Los reyes pueden seguir caminando mirando la estrella, cruzando el cegador desierto, hasta que se topan con las colonias en las que residen ilegalmente casi 600.000 israelíes -son datos de la ONU-, y llegan al checkpoint, al control militar empotrado en el muro de hormigón que aísla Cisjordania. Un muro-valla de más de 70 kilómetros, condenado por la Justicia internacional. A ver qué explicaciones dan sobre lo que van a hacer, a quién van a ver y lo que llevan en el morral, aunque es peor el control de salida (hay que pisar de nuevo suelo israelí) que el de entrada.

Si entrasen, que ya es difícil, y fuesen al valle de los Guardianes de la Noche donde estaban los pastores aquella noche de hace más de 2.000 años verían justo las lomas donde viven hasta ministros de Israel, las buenas carreteras de los colonos, las alambradas y los puestos de control, al alcance de la mano.

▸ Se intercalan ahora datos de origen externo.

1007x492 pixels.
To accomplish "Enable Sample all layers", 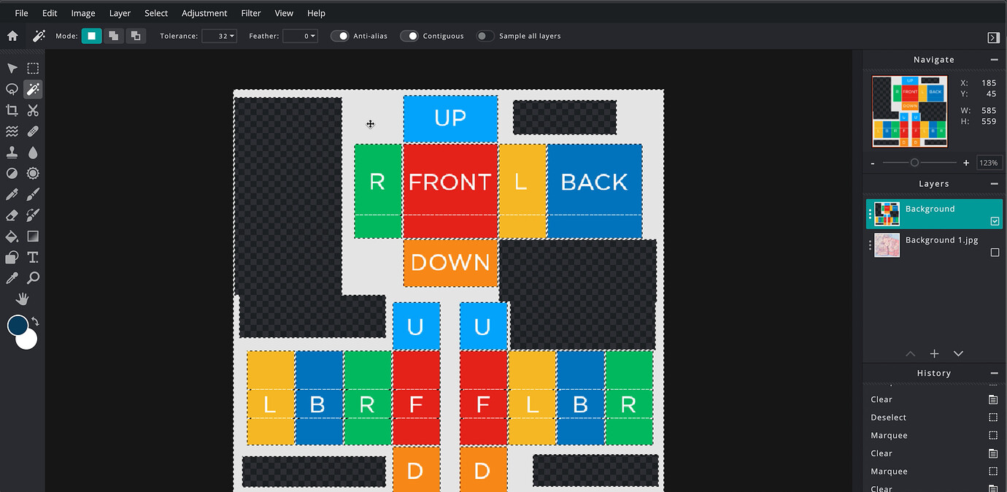I will click(485, 36).
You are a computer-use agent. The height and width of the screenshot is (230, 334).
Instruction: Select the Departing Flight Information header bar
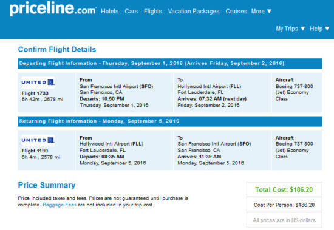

Si subieran al portal de Belén, se encontrarían con una Natividad recién restaurada pero vacía, porque la ocupación y, ahora, las limitaciones del coronavirus, han impedido la entrada de visitantes, hundiendo la economía local, porque el 80% de sus habitantes depende de ese sector.

Bastante desolador. Muy poco esperanzador. Y el niño, sin regalos.